Nancy Turner, The Earth's Blanket
Nancy J. Turner is one of the best. By training she's an ethnobotanist, specializing in the intersections of plants, food, and First Nations in British Columbia, but she does some work as well in the fields of linguistics, social justice advocacy, environmental advocacy, and who knows what else. Her new book, The Earth's Blanket: Traditional Teachings for Sustainable Living, represents a bringing together of everything she does.
Which is of course a good thing, but I came away a little discomfitted. Not like with passionate writings that leave me self-castigating and guilt-ridden, which is what I expected, but just ... not as delighted as I thought I would be.

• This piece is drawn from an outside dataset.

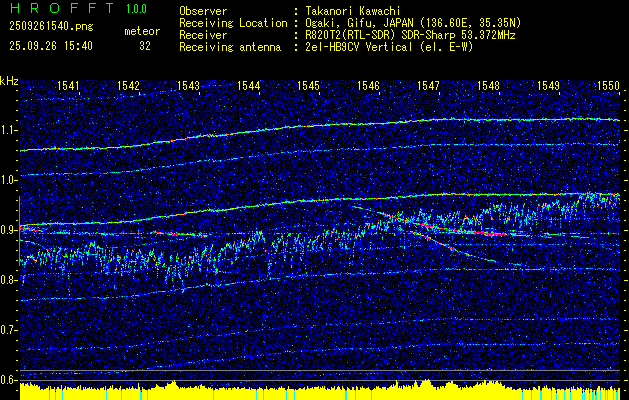Viewport: 629px width, 400px height.
Task: Click the 1545 time marker
Action: 308,87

Most of the chapters are descriptive. They talk about stories told by the Wsanec people (Saanich) about their home places; about how to harvest bark or berries or fish; about how to prepare things for eating or weaving; that sort of thing. Great stuff, all of it, but there's no guiding message, like I'm used to from Derrick Jensen or Carol J. Adams or Terry Glavin or Wallace Stegner. Instead the first seven of her eight chapters function as a kind of apprenticeship. The final chapter addresses programs and actions, but I think it only makes sense fully if it's read after all the others. Much like Turner herself had to serve a lengthy apprenticeship with her friends and sources among the First Nations peoples of B.C., we have to serve a surrogate apprenticeship with her before we can come to understand what she's telling us.
I think I knew enough that I could have received the final chapter without preparation, so I was champing at the bit all the way through wanting to get on to something other than description, but that just means I'm not her target audience with this book. It has sold fairly well, I think, and it's had some positive reviews (like this one in the Georgia Straight by Glavin, even though it's more focused on two other books).
Besides, it's not a traditional non-fiction book; this is how she writes her academic books and articles, descriptively rather than prescriptively, with an eye toward increasing other people's knowledge about a subject. Her academic writing is lovingly detailed and accessible, though her love for details can make it run longer than you think is absolutely necessary -- and while I enjoyed this book, and can see myself giving it as a gift, I kind of preferred her academic work.
Which may, of course, say more about my own geek status than about Nancy Turner....
Comments
Have you read Robin Wall Kimmerer's book _Gathering Moss_?
Nancy Turner is one of my very favourite people; her academic writing is clear and thorough and still warm, so is her non-academic writing, but if I'm honest, I don't feel like I get much extra from her non-academic work. Well worth your time, though.